Please repeat the lines below, exactly and only, from the one that holds "Viewport: 1434px width, 1341px height." through the one that holds "Given: Click plus".

- [EXERCISE DATA]:
______________________________
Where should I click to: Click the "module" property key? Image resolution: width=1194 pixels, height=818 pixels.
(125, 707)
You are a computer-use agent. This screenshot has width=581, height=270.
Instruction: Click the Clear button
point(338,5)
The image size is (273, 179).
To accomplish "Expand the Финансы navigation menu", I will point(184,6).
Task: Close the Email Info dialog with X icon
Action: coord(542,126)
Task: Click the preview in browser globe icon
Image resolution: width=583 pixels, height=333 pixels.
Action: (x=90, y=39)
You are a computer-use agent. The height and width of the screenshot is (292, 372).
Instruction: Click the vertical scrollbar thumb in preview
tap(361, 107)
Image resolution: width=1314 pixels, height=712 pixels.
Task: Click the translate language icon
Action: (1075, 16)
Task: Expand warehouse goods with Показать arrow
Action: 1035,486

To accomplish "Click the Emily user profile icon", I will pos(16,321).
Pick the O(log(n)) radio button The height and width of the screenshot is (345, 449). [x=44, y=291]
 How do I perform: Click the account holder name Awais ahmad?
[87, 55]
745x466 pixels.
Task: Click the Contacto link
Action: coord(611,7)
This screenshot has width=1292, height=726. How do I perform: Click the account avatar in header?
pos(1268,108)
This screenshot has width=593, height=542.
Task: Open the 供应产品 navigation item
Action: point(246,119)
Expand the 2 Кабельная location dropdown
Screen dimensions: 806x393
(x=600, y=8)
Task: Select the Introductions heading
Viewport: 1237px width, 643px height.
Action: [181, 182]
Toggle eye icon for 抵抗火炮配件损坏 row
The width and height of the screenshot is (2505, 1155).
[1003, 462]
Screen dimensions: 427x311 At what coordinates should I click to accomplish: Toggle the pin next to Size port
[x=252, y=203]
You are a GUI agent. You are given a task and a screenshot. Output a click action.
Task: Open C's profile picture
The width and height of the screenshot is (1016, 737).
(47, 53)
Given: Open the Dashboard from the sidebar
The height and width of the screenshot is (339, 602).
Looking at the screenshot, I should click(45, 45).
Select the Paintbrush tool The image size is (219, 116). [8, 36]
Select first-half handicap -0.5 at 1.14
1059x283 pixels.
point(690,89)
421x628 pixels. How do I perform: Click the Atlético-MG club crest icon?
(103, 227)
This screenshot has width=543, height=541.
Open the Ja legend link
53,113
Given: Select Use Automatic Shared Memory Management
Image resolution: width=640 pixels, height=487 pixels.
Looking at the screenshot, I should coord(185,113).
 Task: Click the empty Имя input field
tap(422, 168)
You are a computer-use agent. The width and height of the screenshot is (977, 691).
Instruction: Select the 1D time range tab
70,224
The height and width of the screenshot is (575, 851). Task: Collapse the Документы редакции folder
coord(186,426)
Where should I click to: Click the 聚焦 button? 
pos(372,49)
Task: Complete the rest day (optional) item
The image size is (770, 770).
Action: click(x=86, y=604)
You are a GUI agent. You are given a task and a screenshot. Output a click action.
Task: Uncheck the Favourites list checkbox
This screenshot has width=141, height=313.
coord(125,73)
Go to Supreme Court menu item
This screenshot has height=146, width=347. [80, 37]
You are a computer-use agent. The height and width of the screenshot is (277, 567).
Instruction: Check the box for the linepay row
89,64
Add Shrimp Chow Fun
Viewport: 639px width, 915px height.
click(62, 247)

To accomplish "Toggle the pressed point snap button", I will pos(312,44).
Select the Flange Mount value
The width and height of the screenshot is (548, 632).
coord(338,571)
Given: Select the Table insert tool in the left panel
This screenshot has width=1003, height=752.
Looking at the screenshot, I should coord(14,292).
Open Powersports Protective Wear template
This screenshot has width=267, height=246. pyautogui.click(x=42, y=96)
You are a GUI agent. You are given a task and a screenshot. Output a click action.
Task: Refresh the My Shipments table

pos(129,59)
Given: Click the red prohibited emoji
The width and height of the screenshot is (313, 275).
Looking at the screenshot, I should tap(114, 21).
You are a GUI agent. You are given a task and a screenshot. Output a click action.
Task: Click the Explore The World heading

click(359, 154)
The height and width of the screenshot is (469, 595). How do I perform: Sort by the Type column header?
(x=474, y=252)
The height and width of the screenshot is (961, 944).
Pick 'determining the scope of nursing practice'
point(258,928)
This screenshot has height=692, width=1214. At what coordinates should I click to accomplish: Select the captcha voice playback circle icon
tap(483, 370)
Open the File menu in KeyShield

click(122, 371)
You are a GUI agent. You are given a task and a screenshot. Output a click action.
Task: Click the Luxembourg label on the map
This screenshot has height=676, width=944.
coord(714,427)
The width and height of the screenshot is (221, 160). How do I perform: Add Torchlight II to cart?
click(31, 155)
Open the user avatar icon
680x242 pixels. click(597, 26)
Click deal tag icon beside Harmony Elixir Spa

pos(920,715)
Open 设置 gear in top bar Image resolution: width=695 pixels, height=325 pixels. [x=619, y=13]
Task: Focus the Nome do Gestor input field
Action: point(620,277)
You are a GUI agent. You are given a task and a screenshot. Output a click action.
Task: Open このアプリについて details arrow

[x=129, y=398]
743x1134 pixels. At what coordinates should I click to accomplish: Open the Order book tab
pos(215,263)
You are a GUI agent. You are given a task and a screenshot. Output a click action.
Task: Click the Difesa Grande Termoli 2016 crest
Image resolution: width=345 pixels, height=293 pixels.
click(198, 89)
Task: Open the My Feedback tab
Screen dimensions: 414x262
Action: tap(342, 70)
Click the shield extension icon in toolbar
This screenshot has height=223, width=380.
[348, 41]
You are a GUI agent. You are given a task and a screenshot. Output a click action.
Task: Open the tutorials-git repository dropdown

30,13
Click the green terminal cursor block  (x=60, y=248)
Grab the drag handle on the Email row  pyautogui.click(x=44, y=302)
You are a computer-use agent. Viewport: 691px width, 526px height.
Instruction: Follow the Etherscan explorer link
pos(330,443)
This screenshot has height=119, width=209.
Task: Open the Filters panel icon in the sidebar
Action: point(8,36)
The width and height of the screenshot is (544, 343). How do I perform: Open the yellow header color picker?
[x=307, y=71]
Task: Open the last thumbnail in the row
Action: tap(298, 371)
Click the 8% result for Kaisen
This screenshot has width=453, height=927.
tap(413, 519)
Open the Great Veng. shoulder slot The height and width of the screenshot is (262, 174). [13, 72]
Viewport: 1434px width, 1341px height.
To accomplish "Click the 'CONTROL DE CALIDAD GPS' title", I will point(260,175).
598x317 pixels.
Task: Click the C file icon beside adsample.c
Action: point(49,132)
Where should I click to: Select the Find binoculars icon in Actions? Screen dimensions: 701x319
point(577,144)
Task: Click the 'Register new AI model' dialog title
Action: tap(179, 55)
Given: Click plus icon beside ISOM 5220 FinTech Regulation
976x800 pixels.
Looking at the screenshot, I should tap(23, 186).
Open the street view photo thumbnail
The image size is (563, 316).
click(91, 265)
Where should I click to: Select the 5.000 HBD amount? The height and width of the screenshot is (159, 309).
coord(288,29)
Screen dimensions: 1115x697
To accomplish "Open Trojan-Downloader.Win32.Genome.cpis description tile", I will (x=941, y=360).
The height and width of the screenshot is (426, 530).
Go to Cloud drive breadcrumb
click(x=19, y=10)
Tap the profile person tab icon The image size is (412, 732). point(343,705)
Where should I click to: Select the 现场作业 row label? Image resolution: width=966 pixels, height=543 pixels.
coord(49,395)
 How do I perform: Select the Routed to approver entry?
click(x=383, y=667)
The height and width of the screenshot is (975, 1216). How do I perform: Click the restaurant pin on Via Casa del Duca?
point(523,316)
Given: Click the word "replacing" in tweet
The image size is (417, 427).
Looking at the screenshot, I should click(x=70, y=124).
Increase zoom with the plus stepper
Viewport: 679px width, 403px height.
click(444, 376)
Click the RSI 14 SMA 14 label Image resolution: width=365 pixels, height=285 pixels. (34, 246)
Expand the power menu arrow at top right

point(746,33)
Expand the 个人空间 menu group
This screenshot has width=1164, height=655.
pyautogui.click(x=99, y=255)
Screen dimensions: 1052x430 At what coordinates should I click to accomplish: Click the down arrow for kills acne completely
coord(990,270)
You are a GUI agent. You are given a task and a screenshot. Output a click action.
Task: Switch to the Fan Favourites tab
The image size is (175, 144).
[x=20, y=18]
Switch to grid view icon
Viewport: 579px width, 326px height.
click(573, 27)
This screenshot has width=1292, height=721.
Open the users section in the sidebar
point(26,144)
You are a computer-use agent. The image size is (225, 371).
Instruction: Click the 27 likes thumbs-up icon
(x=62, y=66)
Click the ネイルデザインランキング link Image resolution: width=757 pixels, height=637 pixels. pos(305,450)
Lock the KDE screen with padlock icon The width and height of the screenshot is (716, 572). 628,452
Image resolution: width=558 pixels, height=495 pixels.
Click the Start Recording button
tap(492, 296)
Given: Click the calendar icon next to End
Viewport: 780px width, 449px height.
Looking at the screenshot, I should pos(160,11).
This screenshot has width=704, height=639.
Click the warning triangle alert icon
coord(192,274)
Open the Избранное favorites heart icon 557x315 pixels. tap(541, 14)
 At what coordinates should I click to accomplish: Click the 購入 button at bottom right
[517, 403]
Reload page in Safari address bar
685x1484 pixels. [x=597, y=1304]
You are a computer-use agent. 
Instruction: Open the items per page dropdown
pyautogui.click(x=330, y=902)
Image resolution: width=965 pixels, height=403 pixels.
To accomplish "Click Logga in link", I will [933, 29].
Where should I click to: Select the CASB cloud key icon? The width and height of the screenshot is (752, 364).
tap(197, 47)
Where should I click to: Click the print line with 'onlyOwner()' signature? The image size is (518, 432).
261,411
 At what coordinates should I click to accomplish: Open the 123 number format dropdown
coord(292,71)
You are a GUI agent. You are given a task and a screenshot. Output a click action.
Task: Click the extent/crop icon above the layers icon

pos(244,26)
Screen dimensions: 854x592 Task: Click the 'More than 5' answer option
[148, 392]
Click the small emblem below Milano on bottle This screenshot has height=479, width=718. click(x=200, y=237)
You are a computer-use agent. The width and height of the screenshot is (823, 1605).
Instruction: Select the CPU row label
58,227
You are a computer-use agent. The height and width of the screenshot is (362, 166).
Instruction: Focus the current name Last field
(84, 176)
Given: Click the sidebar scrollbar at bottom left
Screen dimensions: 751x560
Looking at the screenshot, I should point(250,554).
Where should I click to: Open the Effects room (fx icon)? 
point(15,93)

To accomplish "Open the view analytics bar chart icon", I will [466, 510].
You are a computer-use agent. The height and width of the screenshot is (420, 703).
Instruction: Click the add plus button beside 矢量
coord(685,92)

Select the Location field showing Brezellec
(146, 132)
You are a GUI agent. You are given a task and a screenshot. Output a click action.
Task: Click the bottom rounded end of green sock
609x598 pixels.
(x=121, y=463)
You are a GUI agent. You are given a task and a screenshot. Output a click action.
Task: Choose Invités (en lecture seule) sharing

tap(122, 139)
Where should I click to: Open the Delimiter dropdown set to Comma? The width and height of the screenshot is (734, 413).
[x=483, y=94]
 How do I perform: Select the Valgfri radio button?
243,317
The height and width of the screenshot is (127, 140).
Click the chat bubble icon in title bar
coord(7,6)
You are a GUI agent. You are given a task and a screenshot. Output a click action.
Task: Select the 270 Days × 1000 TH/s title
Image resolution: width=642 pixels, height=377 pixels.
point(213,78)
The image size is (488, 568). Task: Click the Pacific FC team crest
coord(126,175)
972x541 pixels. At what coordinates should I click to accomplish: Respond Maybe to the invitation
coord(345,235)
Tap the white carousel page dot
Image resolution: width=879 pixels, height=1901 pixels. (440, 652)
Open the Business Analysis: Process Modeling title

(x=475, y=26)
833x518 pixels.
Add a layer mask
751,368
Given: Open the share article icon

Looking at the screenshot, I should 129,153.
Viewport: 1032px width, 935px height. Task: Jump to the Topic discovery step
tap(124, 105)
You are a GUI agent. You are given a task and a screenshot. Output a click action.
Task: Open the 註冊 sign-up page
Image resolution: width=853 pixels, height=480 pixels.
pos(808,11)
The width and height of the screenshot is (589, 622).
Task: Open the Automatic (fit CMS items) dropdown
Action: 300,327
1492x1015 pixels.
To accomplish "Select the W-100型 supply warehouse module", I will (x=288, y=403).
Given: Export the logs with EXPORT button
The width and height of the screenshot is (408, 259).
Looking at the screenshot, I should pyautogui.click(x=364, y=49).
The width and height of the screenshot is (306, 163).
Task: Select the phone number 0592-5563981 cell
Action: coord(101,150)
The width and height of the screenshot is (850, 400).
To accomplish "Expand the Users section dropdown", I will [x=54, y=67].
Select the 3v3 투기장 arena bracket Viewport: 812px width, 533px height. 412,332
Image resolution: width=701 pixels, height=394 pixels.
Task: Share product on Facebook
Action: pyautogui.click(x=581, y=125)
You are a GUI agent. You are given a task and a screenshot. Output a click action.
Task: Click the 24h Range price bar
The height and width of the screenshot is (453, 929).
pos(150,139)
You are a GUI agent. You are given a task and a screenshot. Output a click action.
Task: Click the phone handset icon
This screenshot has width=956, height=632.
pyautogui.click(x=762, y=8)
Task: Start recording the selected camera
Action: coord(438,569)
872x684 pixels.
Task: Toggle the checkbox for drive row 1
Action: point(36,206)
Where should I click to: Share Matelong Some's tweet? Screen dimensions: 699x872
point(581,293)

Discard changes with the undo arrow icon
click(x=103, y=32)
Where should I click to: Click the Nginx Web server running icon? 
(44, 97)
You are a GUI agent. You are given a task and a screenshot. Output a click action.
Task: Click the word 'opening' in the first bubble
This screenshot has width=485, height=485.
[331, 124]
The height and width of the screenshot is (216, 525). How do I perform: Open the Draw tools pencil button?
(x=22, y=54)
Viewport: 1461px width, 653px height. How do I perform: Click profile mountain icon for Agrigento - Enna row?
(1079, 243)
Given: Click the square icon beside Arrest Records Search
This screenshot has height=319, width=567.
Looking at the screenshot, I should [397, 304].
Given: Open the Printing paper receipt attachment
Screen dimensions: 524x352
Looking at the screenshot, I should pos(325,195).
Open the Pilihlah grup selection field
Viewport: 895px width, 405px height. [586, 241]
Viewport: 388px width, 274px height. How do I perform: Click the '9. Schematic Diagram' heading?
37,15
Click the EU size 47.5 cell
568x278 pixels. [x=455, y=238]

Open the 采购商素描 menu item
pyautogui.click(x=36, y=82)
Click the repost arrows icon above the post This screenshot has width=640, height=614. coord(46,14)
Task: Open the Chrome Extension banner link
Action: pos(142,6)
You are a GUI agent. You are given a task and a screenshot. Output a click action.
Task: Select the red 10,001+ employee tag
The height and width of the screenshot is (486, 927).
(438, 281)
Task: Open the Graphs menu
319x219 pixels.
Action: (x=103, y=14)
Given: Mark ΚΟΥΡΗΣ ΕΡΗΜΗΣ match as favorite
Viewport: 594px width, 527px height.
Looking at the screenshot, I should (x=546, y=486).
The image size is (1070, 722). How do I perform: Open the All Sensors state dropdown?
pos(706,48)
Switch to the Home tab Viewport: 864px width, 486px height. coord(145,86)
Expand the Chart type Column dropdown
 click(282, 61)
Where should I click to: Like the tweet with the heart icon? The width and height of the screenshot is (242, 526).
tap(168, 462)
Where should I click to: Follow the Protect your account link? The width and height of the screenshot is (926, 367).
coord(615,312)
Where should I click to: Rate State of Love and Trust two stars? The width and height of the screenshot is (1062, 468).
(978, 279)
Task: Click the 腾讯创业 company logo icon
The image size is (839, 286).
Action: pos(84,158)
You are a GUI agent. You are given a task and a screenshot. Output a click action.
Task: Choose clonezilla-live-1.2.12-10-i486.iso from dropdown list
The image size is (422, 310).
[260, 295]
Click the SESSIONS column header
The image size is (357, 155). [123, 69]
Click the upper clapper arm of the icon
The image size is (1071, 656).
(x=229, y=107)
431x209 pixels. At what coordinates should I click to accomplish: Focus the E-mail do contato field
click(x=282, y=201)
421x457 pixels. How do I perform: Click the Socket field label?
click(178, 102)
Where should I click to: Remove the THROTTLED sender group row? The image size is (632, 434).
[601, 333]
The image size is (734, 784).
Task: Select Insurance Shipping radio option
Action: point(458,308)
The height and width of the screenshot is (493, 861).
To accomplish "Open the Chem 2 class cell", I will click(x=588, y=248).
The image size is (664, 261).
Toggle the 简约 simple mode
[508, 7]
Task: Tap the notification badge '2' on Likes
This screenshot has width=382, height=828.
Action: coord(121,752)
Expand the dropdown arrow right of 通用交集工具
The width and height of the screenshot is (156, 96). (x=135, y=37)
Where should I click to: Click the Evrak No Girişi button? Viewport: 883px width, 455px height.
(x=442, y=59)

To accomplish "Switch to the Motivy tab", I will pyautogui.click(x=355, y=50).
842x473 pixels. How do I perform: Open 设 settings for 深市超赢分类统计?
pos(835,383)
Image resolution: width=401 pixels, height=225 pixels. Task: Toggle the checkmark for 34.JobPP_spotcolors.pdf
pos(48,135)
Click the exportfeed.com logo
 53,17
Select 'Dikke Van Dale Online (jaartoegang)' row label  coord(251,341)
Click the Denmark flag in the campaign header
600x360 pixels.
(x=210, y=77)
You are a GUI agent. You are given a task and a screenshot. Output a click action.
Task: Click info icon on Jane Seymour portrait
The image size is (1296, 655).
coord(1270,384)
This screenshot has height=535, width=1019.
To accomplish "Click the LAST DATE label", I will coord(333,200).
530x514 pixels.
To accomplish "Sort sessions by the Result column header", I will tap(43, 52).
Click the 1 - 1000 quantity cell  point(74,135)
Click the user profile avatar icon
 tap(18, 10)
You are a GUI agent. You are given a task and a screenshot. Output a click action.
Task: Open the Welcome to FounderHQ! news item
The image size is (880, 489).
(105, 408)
______________________________
- [SOLUTION]:
Viewport: 1434px width, 1341px height.
To accomplish "Click the 'CONTROL DE CALIDAD GPS' title", I will point(260,175).
598x317 pixels.
Task: Click the C file icon beside adsample.c
Action: point(49,132)
Where should I click to: Select the Find binoculars icon in Actions? Screen dimensions: 701x319
point(577,144)
Task: Click the 'Register new AI model' dialog title
Action: tap(179, 55)
Given: Click plus icon beside ISOM 5220 FinTech Regulation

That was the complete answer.